Reserve Bank of India Governor Shaktikanta Das said Friday that while inflation in India has moderated, there is still “distance to cover”. The Governor’s statement follows a report from the National Statistical Office (NSO) showing that Consumer Price Index (CPI) inflation, or retail inflation, rose slightly to 3.65% in August from a five-year low of 3.60% in July.

The government has tasked the RBI with maintaining inflation at 4%, with a permissible margin of 2% on either side.

“Inflation has moderated from its peak of 7.8% in April 2022 into the tolerance band of +/- 2% around the target of 4%, but we still have a distance to cover and cannot afford to look the other way,” Das said in a keynote address at the Future of Finance Forum 2024, organized by the Bretton Woods Committee.

The RBI’s forecasts suggest inflation will decrease from 5.4% in 2023-24 to 4.5% in 2024-25, and further to 4.1% in 2025-26.

Das noted that while global economic activity and trade have largely absorbed downside risks, the final stages of disinflation remain challenging and pose financial stability risks. He emphasized the need for cautious monetary policy adjustments and proactive supply-side measures by governments.

He also mentioned that while market expectations for interest rate cuts are gaining momentum, partly due to signals of policy changes from the U.S. Federal Reserve, the risks from maintaining high interest rates persist.

Central banks must be cautious about premature policy easing before inflation is reliably under control, Das added.

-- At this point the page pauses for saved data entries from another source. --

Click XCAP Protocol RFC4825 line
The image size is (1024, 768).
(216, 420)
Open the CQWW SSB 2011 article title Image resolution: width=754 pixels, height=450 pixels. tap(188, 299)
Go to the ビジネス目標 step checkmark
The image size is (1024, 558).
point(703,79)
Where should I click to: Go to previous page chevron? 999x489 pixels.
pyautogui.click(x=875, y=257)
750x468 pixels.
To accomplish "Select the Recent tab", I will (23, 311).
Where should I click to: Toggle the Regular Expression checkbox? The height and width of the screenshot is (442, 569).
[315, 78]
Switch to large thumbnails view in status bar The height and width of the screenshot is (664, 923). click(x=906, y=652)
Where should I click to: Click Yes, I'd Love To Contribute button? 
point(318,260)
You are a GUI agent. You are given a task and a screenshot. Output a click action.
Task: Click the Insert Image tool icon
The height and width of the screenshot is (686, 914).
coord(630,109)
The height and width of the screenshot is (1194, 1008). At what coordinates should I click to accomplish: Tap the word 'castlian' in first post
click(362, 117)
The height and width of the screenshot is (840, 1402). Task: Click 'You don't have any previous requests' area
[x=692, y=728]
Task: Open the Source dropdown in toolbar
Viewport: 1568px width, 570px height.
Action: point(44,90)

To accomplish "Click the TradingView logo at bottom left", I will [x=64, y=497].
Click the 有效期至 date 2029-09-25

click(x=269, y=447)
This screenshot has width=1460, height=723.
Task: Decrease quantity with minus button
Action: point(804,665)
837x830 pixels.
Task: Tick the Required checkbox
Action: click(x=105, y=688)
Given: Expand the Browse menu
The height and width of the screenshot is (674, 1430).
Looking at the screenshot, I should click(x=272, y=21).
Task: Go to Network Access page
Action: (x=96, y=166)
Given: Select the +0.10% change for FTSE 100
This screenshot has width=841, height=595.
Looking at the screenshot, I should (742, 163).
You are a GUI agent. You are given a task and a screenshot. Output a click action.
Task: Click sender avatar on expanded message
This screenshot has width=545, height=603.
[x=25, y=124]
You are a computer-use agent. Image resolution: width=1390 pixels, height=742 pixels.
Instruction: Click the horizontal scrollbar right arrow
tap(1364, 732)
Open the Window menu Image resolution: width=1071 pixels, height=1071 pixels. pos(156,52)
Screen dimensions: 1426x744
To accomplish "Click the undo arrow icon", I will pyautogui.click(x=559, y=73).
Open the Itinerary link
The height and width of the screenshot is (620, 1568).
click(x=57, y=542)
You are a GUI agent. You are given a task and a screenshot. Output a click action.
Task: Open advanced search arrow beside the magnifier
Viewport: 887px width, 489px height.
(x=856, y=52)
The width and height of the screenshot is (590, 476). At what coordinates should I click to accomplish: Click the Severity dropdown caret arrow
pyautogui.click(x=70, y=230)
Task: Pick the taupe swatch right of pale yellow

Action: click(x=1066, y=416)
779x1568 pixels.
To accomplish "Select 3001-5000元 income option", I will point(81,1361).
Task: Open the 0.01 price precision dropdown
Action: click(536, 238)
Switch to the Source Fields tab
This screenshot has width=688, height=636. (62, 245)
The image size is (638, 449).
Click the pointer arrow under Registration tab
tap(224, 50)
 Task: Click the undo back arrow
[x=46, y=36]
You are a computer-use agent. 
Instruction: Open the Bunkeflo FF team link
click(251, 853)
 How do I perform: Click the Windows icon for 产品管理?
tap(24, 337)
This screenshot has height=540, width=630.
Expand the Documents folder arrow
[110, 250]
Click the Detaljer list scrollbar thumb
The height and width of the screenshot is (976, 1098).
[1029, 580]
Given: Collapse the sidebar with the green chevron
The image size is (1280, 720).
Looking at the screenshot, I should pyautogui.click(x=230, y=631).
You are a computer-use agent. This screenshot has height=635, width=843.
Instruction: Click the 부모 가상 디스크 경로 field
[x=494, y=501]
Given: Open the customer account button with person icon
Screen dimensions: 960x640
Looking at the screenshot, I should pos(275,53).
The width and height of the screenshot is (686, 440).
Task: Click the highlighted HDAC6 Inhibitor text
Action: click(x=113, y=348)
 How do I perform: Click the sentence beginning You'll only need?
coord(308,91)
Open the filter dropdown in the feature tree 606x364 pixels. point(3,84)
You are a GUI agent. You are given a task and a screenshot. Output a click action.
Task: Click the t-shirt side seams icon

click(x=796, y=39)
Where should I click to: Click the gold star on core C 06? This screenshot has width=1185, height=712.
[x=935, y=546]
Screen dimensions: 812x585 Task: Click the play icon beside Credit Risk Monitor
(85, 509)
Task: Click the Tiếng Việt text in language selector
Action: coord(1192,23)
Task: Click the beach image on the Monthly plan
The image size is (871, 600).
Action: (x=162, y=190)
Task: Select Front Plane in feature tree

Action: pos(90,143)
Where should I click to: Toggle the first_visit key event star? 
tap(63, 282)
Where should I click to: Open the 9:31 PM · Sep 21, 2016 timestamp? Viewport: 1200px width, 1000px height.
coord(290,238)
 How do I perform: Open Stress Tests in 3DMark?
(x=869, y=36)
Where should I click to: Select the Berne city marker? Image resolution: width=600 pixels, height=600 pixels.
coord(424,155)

Das also said that fiscal consolidation is progressing in the country, with public debt levels on a downward trend over the medium term. He highlighted that corporate performance has significantly improved, leading to deleveraging and robust profitability growth.

The RBI Governor also pointed out that the balance sheets of banks and non-banking financial intermediaries regulated by the RBI have also strengthened.